ログ解析に関連した活動としては、ディー・エヌ・エーのインフラエンジニアとして、メール送信不具合の原因を究明するためのログ調査や、サイバーセキュリティ対策としてのログ解析も行ってきた。また、社外においてもログ解析の情報を広めるべく、日本シーサート協議会(コンピュータセキュリティにかかるインシデントに対処するための組織)においてログ分析のワークグループの主査も担当するなど多岐にわたる活動を行っている。
ディー・エヌ・エーではSOC(セキュリティオペレーションセンター)を社内に設け、インシデント対応を内製している。一般的にSOCは外部に委託することも多いが、なぜそうしなかったのか。そして、SOCの内製化をどのように実現したのだろうか。
茂岩氏によると、もともとSOCという機能の内製化を目的としていたわけではないという。2017年ごろに社内のセキュリティマネジメントを再定義したのが先だ。そこから、社内に足りないピースとしてSOCが浮かび上がった。
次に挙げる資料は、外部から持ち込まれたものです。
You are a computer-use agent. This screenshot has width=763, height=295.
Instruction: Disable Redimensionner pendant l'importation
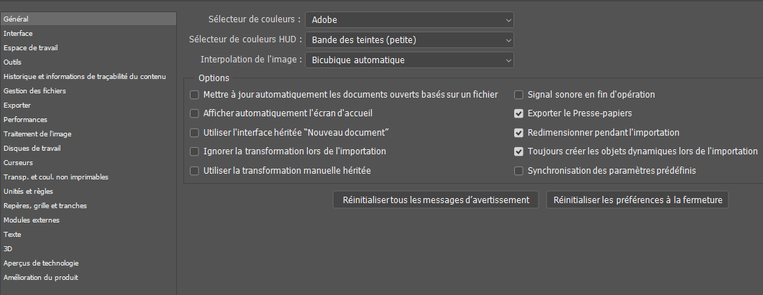[x=518, y=133]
当時、アンチウィルスソフトやEDRなどからアラートが示された際、適切かつ安定的に処理する機能がなかった。そこで、「安定的にアラートを拾い、アクションに結びつける機能が必要だと考えた」と茂岩氏は振り返る。本来はアラートが示されたら即座に対処するのが理想かもしれないが、実行できる体制をすぐに整備することは難しい。だからこそ、茂岩氏は「まずは、アラート発生から1営業日以内にアクションを起こすことを目標にした」と説明した。
もともと茂岩氏は、ログ分析や機械学習についても興味を持っており、これらの技術からアラートを拾って対処できるような体制を構築したいという思いもあった。「最初は簡易的なものであっても、他人にまかせず、まずは自分でやるべき」と茂岩氏は語る。アラートが上がってきて、その重要度を判断して対処するのは自分たちである。SOCの機能を外部委託するのもいいかもしれないが、自分でやっていないと外注先の評価もできないし、適切な要望を出すこともできない。これらの考えから、SOCを内製化するという判断に繋がったという。